WORKING DATA:
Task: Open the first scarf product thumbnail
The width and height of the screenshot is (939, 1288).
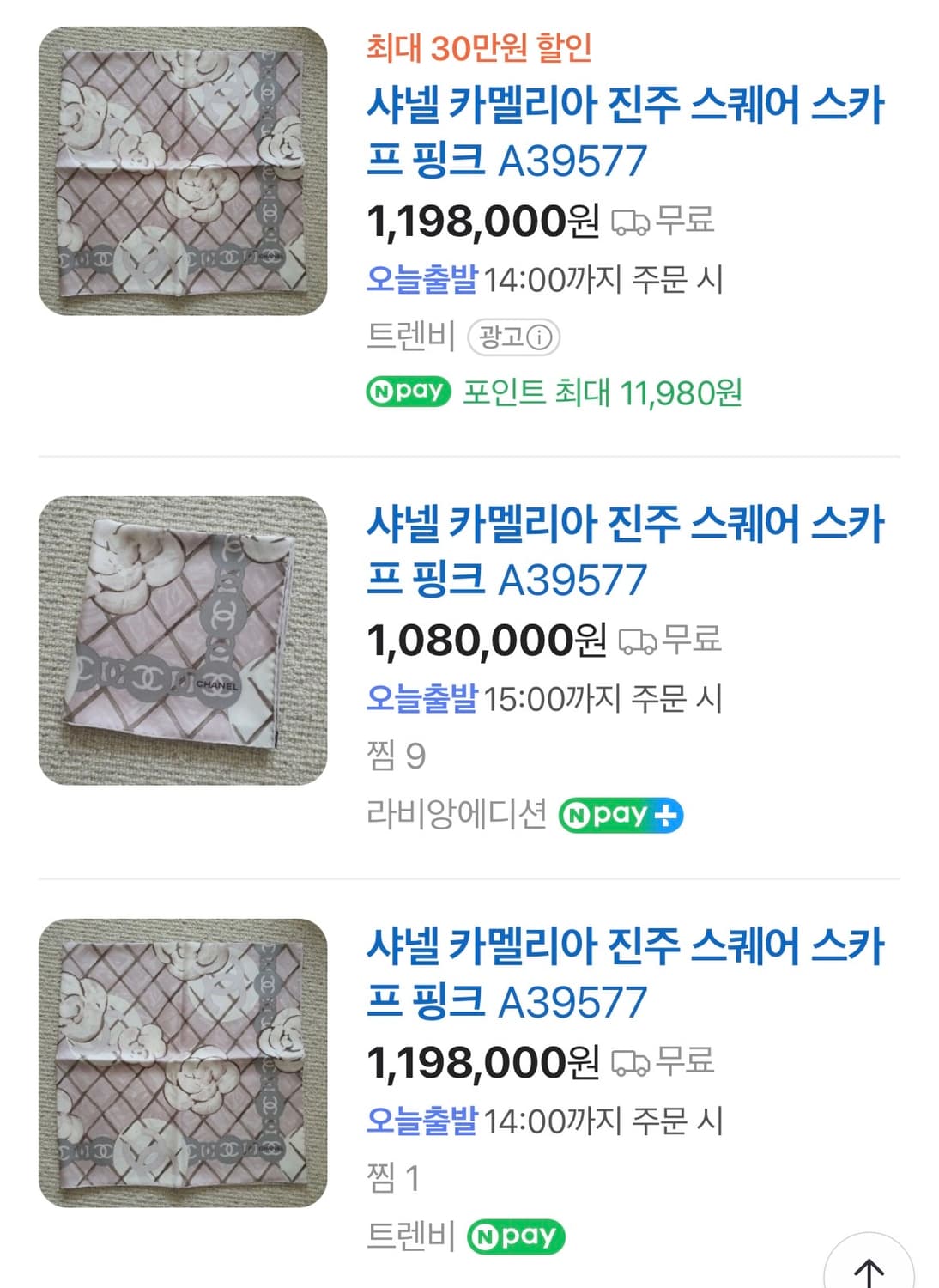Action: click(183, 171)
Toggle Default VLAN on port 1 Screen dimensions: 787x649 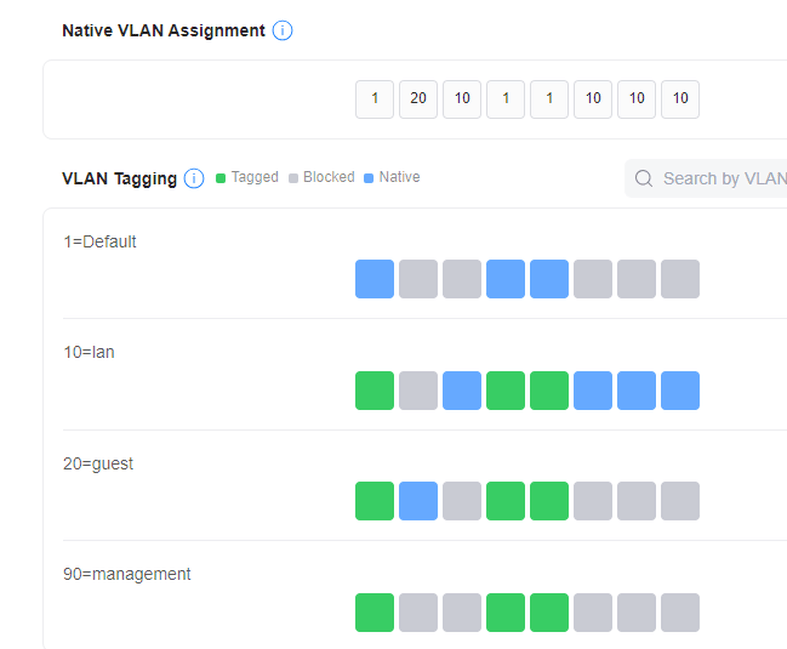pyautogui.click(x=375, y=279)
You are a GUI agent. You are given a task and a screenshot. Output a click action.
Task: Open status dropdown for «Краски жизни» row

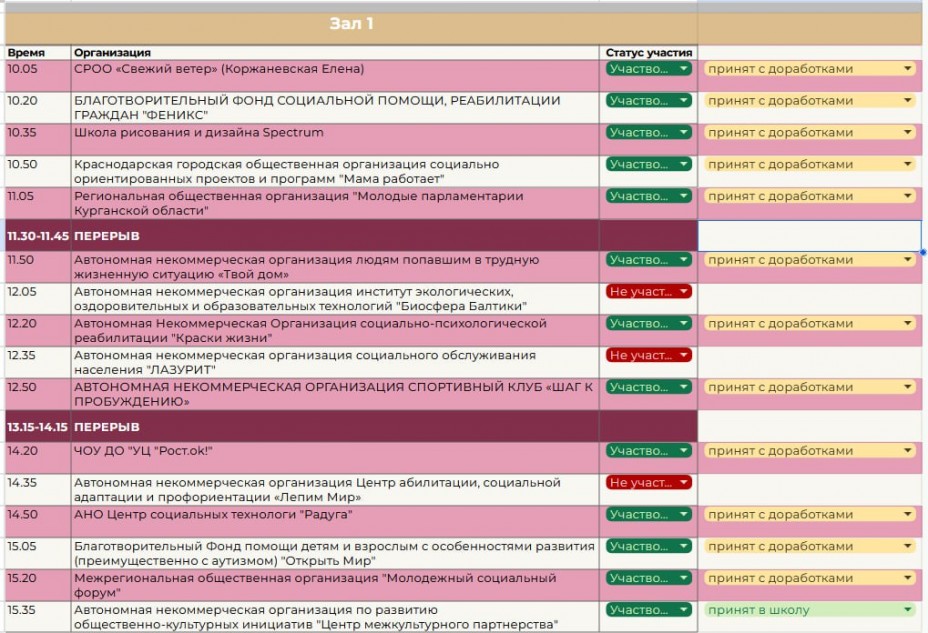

WHAT IS REQUIRED: Pictures aside, reproduce exactly the lines from the one containing "You are a GUI" to the end of the listing above, both ends included.

FINISHED TASK:
You are a GUI agent. You are given a task and a screenshot. Output a click action.
Task: Open status dropdown for «Краски жизни» row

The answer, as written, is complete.